• _EXTRACT PROVIDED_
------------------------------
# Woofer for mini speakers



## TitaniumMan (Dec 27, 2006)

Hi, guys. I prefer to build large, full-range speaker systems, but I've recently acquired some tiny monitors that seem to have potential. I'd like to build a pair of woofers to take away the strain of reproducing frequencies below about 200Hz. That's why I didn't post in the subwoofer forums.

I have a 24 dB/octave electronic Xover and a spare amp, so that part of the project is a non-issue. I can't decide whether to build something relatively small with, perhaps, a great 8 inch woofer, or just grab a 12 incher. Does any company make a fairly large woofer with decent sound at 200 Hz?

I'd greatly appreciate your input. Thanks!


----------



## F1 fan (Jul 6, 2006)

Here is one possibility,it is linear enough for more than an octave above 200hz to be used with a 24 db slope.http://www.partsexpress.com/pe/showdetl.cfm?&Partnumber=295-464
200hz is rather high making it necessary to position the sub close to the satelites if you want to get it properly blend with them.If you don't want to crossover any lower (at say 100hz) then the sub should be to one side in line with the sats or in between them.Otherwise the sub will be apparent as a separate source.


----------



## TitaniumMan (Dec 27, 2006)

Thanks for the tip. Dayton's reference series looks pretty **** good, and they are inexpensive. I'm going to build a pair of woofers into a pair of cabinets solid enough to serve as stands for some little speakers I'm anxious to optimize.


----------



## F1 fan (Jul 6, 2006)

TitaniumMan said:


> Thanks for the tip.


Your welcome.


> Dayton's reference series looks pretty **** good, and they are inexpensive.


 Yes they offer alot of performance for the money.


> I'm going to build a pair of woofers into a pair of cabinets solid enough to serve as stands for some little speakers I'm anxious to optimize.


Great your 200hz xover will be fine, using a pair and having them placed right below the satelites means you are essentially creating a three way biamped system.I bet you will like the results.


----------
------------------------------
• _SUPPLIED RECORDS_
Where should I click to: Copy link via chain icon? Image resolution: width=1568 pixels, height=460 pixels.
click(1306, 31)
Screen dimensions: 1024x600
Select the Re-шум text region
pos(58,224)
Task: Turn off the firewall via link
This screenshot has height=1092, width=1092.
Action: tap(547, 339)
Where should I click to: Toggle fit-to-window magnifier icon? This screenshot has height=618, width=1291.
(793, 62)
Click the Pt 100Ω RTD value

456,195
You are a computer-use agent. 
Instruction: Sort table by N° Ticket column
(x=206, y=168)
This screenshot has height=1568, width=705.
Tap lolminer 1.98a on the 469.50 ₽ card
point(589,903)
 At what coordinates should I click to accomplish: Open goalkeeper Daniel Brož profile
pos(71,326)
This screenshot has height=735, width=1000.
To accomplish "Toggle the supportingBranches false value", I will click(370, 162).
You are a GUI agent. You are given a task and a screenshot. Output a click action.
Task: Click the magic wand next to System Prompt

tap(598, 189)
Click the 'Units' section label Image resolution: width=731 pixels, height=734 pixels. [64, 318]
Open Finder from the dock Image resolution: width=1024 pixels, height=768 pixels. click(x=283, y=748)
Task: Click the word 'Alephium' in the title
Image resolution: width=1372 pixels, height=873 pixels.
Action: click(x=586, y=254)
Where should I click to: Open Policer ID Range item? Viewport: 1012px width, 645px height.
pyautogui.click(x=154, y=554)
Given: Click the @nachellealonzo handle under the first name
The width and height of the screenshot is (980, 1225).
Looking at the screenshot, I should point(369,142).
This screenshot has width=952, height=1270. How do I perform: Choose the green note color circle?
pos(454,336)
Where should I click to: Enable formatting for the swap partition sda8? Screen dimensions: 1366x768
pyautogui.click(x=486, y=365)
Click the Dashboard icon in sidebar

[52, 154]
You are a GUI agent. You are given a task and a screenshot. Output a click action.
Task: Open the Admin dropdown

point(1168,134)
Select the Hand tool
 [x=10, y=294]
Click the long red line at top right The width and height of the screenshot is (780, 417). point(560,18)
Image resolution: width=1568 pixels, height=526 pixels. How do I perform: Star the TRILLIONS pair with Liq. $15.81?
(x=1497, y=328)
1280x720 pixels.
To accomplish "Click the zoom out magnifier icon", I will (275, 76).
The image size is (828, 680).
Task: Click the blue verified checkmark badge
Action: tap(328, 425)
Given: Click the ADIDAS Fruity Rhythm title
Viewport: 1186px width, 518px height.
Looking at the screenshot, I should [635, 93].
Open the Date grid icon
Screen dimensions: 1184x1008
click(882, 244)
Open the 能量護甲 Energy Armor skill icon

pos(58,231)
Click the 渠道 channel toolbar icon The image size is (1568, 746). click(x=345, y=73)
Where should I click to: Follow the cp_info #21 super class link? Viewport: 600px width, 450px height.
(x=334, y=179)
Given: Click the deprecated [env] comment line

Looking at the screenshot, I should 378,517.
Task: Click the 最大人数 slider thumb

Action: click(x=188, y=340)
------------------------------
• _PROBLEMS TO WORK ON_
a – From the woofer thread, copy everything from "Yes they offer" down to "like the results." word for word.
b – In the woofer thread, why does the reply suggest placing the sub close to the satellites or in line with them when using a 200 Hz crossover?
c – According to the woofer thread, what slope does TitaniumMan's electronic crossover have?

• _ANSWERS FOR THIS EXERCISE_
a –
Yes they offer alot of performance for the money.


> I'm going to build a pair of woofers into a pair of cabinets solid enough to serve as stands for some little speakers I'm anxious to optimize.


Great your 200hz xover will be fine, using a pair and having them placed right below the satelites means you are essentially creating a three way biamped system.I bet you will like the results.

b – The reply says 200 Hz is a rather high crossover point, so the sub has to be close to the satellites to blend properly with them. Otherwise the sub will be noticeable as a separate source.

c – 24 dB/octave.